ITC Share Price Snapshot: Gains, Losses, and Tax Impact Explained
| Parameter | Details |
|---|---|
| 52-Week Low | ₹302 on February 2 |
| Recent Buying | Mild buying seen after cigarette price hikes |
| February Gain So Far | ~1.5% (after three consecutive months of losses) |
| January Drop | 20% due to cigarette tax hike |
| Yearly Decline | ~18% |
| Excise Duty Update | Additional excise duty on cigarettes effective 1 February 2026 |
Is It The Right Time to Buy ITC Shares?
ITC shares have started to stabilize after experiencing three months of market turmoil. The FMCG giant’s stock hit a 52-week low of ₹302 on February 2, but mild buying has emerged after cigarette price hikes. The stock has increased approximately 1.5% during February after experiencing a severe 20% decline in January because of the new excise duty that came into effect on 1 February 2026.
Experts maintain their long-term optimism because ITC demonstrates strong financial performance through its ability to control price increases, enabling the company to raise product prices between 20% and 40% without losing market share. Growth potential is supported by urban consumption recovery, hotel occupancy restoration, and the company’s plan to expand non-cigarette FMCG products, targeting ₹1 lakh crore by 2030.

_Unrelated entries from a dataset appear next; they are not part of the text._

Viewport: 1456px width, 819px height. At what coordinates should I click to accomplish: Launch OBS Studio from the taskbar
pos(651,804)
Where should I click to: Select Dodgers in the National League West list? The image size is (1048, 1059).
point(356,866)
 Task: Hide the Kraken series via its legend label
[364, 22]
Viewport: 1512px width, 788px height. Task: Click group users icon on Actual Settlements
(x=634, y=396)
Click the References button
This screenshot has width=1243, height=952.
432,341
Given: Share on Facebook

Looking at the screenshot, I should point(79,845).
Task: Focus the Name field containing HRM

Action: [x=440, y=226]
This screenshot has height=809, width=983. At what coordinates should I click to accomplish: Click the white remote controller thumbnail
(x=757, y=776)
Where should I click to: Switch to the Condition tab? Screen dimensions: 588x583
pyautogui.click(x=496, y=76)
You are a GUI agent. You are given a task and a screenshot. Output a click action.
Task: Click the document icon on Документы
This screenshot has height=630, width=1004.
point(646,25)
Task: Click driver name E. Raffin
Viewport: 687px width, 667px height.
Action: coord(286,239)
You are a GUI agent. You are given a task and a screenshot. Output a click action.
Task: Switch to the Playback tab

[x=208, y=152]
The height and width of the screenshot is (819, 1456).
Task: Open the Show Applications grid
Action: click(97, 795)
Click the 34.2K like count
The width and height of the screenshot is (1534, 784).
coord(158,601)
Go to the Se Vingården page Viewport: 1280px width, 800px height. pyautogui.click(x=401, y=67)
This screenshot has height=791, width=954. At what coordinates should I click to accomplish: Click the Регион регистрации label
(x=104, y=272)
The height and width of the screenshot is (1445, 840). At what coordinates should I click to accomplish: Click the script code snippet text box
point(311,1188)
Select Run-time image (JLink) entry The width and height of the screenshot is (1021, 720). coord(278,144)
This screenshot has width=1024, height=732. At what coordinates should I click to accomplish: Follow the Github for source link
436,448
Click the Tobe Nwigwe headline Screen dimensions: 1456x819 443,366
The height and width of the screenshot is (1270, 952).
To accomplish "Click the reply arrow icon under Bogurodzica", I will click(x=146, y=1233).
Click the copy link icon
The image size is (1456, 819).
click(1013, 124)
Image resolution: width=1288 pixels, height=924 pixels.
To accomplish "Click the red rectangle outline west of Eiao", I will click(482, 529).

Some caution remains. Analysts identified three main factors: regulatory risks, competitive pressures from the illegal cigarette trade, and commodity price increases as potential threats to sales performance. The stock currently shows strong Fibonacci support zones, suggesting it may enter a phase of price consolidation. The combination of a 4.4% dividend yield and value creates an attractive investment opportunity for investors looking to buy ITC shares between ₹335 and ₹305, with potential upside to about ₹385.
(With Inputs)
(Disclaimer: This is for informational purposes only and not financial advice. Stocks carry risks; please research or consult a financial advisor before investing. Past performance does not guarantee future results.)